In July, we reported that a respected Canadian human rights lawyer, David Matas, and a former Canadian cabinet member, David Kilgour, had issued a report supporting charges that China has been killing Falun Gong dissidents, and harvesting and selling their organs.
A spirited argument broke out in the comments section between two readers, one of whom vehemently denied the charges as being anti-Chinese propaganda orchestrated by Falun Gong members.
Now the BBC confirms these reports on the strength of an undercover investigation they conducted:
The sale of organs taken from executed prisoners appears to be thriving in China, an undercover investigation by the BBC has found.
Organs from death row inmates are sold to foreigners who need transplants.
One hospital said it could provide a liver at a cost of £50,000 ($94,400), with the chief surgeon confirming an executed prisoner could be the donor.
China’s health ministry did not deny the practice, but said it was reviewing the system and regulations.
The BBC‘s Rupert Wingfield-Hayes visited No 1 Central Hospital in Tianjin, ostensibly seeking a liver for his sick father.
Officials there told him that a matching liver could be available in three weeks.
One official said that the prisoners volunteered to give their organs as a “present to society”.

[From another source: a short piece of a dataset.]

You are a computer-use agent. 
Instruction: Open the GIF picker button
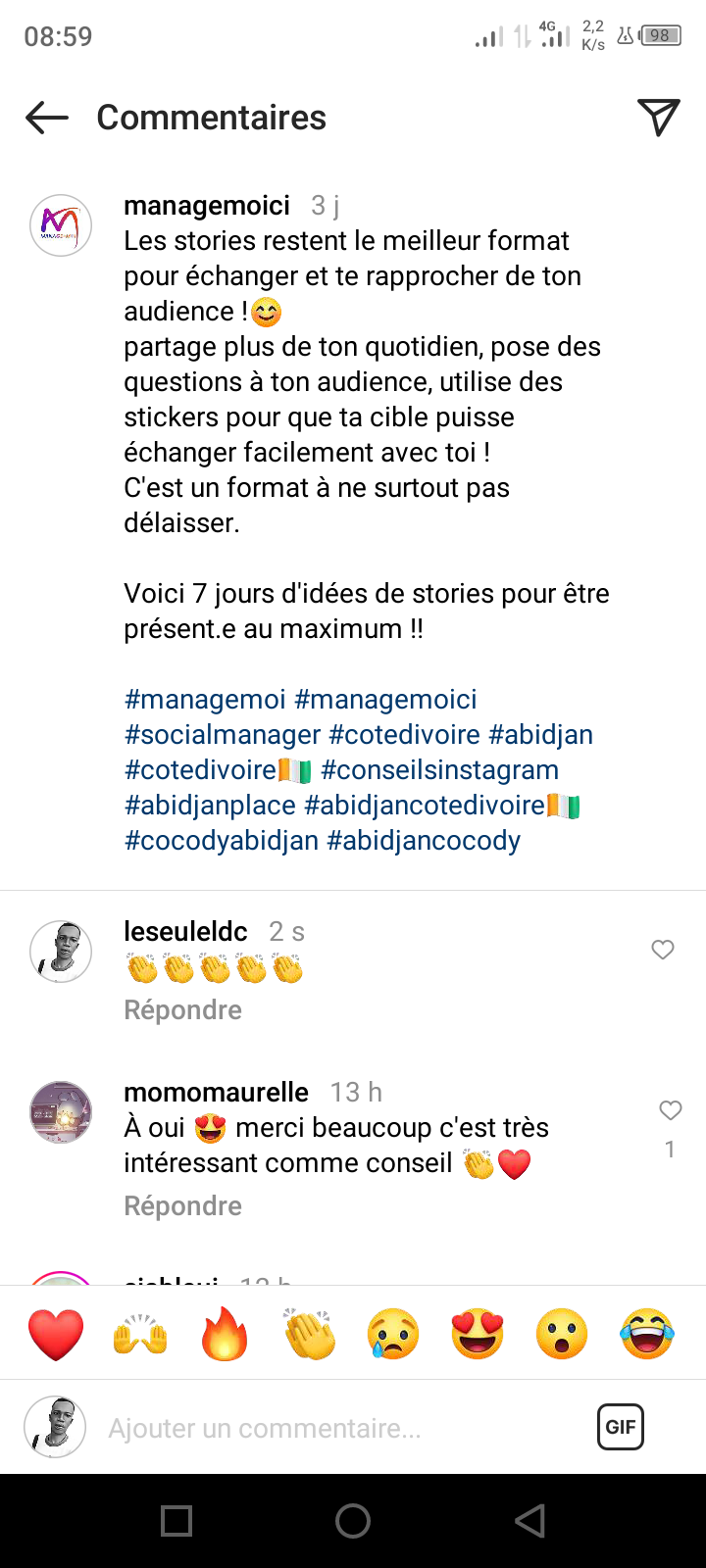tap(621, 1427)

He said there was currently an organ surplus because of an increase in executions ahead of the 1 October National Day.
[…]
In March, China’s foreign ministry admitted that organs from prisoners were used, but said that it was only in “a very few cases”.Spokesman Qin Gang said that the organs were not taken forcibly, but only with the express permission of the convict.

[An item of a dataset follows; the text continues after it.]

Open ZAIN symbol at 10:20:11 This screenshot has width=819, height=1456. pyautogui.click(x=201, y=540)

But whether prisoners really are free to make up their own minds on organ donation just before they are executed is not at all clear, our correspondent says.
In April 2006, top British transplant surgeons condemned the practice as unacceptable and a breach of human rights.
But the No 1 Central Hospital carried out 600 liver transplants last year, our correspondent says, and the organ transplant industry has become big business.
Readers are politely advised that complaints about the veracity of this story are best addressed to the BBC directly.
Just in passing, it strikes me that the Bush administration could take a leaf from China’s book. In order to forestall ugly accusations by those who are too quick to assume the worst about the Bush regime, before the CIA encourages detainees to practice their conversational skills with people who have questioning minds, they should simply have the detainees sign a consent form.